Tactique de premier choix puisqu’un attaquant peut injecter un code malveillant dans un fichier pickle et ce dernier se retrouve automatiquement exécuté lorsque ce fichier est chargé (pickle.load()). En effet, l’appel à pickle.load() instancie et exécute la fonction __reduce__() du fichier.

A ce moment il n’y a pas de contrôle sur ce qui est exécuté. Cela permet donc de lancer des commandes système permettant par exemple de supprimer des fichiers, de voler des données ou d’installer des malwares comme des stealer, trojan, loader ou même ransomwares.

Exemple d’attaque

Scénario : Distribution d’un modèle malveillant en primo infection

Un attaquant cible des entreprises qui souhaitent intégrer un modèle pré-entraîné afin de créer une feature de chat-bot, par exemple « meta-llama ».
Cette entreprise pourrait, par example, vouloir implémenter ce type de service en on-premise afin de se prémunir des fuites de données inhérentes à l’utilisation de produits en ligne comme Deepseek chat ou ChatGPT.
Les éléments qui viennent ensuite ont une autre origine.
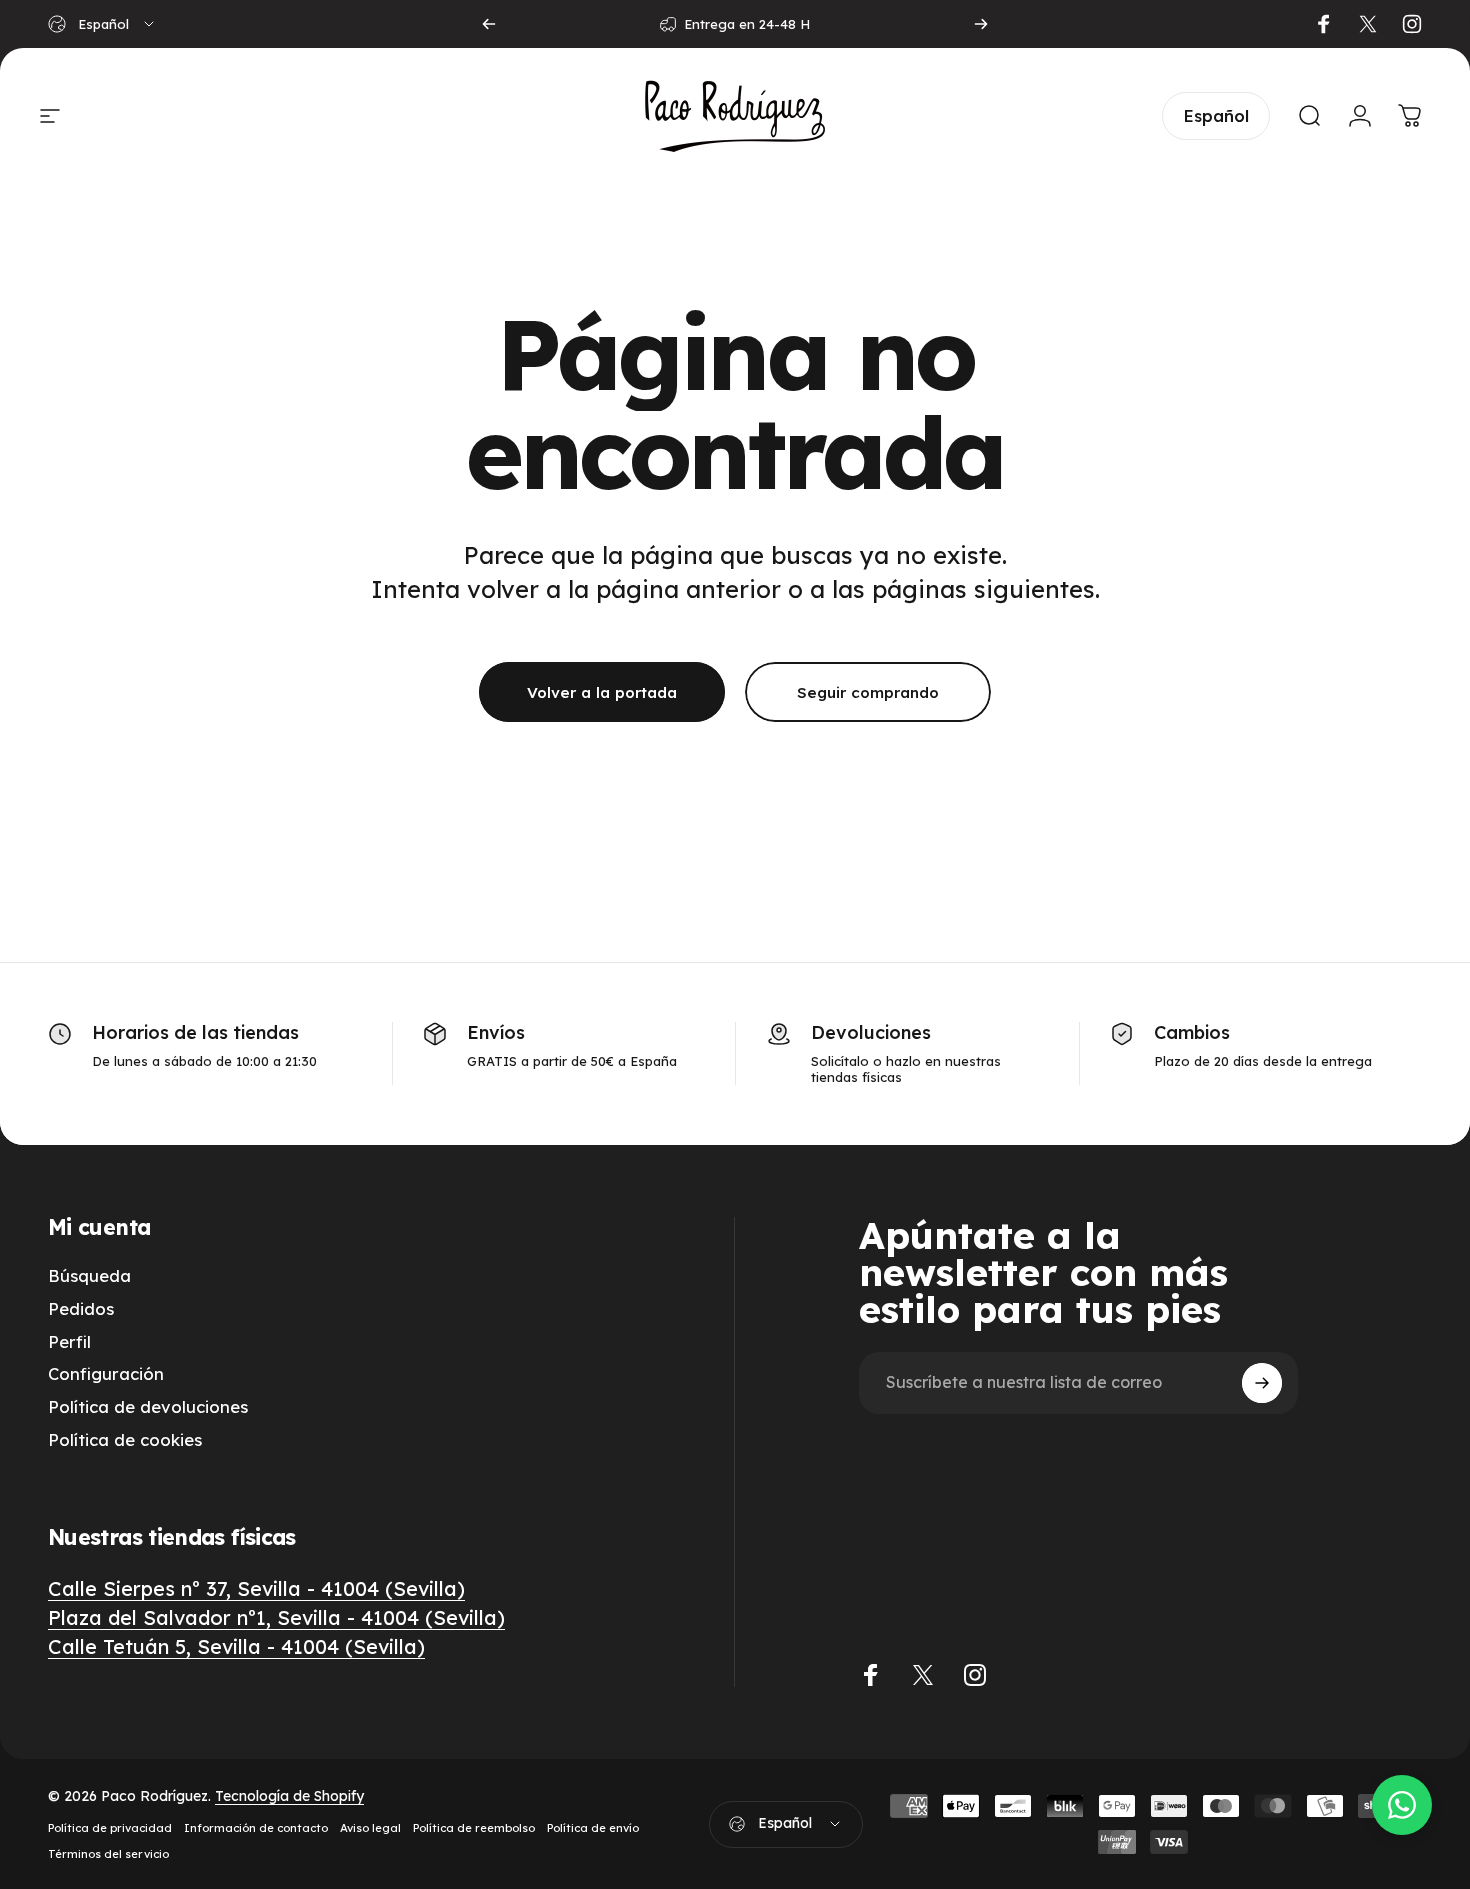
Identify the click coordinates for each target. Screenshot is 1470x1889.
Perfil (69, 1342)
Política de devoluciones (148, 1407)
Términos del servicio (108, 1854)
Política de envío (593, 1828)
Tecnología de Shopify (289, 1796)
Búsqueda (89, 1276)
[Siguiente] (981, 24)
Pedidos (81, 1309)
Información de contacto (256, 1828)
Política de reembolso (474, 1828)
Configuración (106, 1374)
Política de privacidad (110, 1828)
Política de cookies (125, 1440)
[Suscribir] (1262, 1383)
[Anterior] (489, 24)
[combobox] (102, 24)
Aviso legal (370, 1828)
1/ Création du modèle malveillant

L’attaquant crée un faux modèle, avec un nom similaire tel que « faceboookLlama », en scikit-learn (ou d’autres frameworks ML) et y injecte une charge utile.
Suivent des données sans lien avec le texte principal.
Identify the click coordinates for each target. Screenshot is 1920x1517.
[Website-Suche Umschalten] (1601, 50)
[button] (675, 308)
Création du pickle malveillant

Ce fichier faceboookLlama.pkl contient du code qui sera exécuté dès qu’il est chargé avec `pickle.load()`.

2/ Distribution du modèle infecté

L’attaquant fait héberger ce package sur Hugging Face, ou d’autres plateformes populaires et le rend attractif en :

  • utilisant un nom de package proche du légitime
  • copiant la documentation officielle du vrai projet.
  • ajoutant des mots-clés et tags pour tromper les recherches.

3/ Exploitation : Chargement par la victime

L’utilisateur ou l’entreprise qui souhaite monter un service de chatbot en local télécharge et charge le modèle :

pickle.load()

⚠️ Conséquence ⚠️

Le fichier faceboookLlama.pkl déclenche os.system().
Un script malveillant distant (dans notre exemple un simple reverse shell) est alors téléchargé et exécuté à l’insu de l’utilisateur.
L’attaquant prend le contrôle de la machine cible et peut exploiter une vulnérabilité de privilege escalation (TA0004) afin d’effectuer une persistence (TA0003) et de latéraliser (TA0008) son attaque.
Il aura alors tout loisir de trouver d’autres cibles afin de déployer ses effets finaux comme des stealers ou des ransomwares.

Alors que faire ?!?

Il est possible d’adopter une approche hybride pour allier sécurité et performance.
On pourra chercher à mettre en oeuvre certaines des bonnes pratiques.

Découpler les poids du modèle et la logique métier :

– Stocker les poids en .npy ou .h5 (évite toute exécution de code).
– Stocker l’architecture et les hyperparamètres en JSON (format sécurisé).
– Privilégier ONNX ou d’autres formats standardisés lorsqu’ils sont compatibles.

Renforcer la sécurité avec les solutions de détection des menaces comme celles que nous proposons chez GLIMPS :

– Détection avancée des menaces grâce aux solutions d’analyse GLIMPS Malware, permettant d’identifier les charges malveillantes cachées dans les fichiers Pickle.
– Restreindre la désérialisation avec une whitelist stricte des objets acceptés.
– Interdire l’exécution de reduce() et de tout code non prévu.

Automatiser la détection des menaces dans une pipeline CI/CD avec GLIMPS Malware:

– Intégration des solutions GLIMPS dans les pipelines CI/CD pour scanner automatiquement tous les fichiers avant leur utilisation.
– Validation des modèles via des signatures numériques et des contrôles d’intégrité, empêchant toute modification non autorisée des fichiers modèles.
– Exécution en environnement contrôlé avec des mécanismes de test et de sandboxing automatisés pour évaluer les modèles avant leur déploiement.

En combinant ces stratégies, on sécurise alors l’ensemble de la chaîne de traitement des modèles ML, du stockage des poids à leur déploiement en production, réduisant ainsi drastiquement les risques liés aux attaques par désérialisation.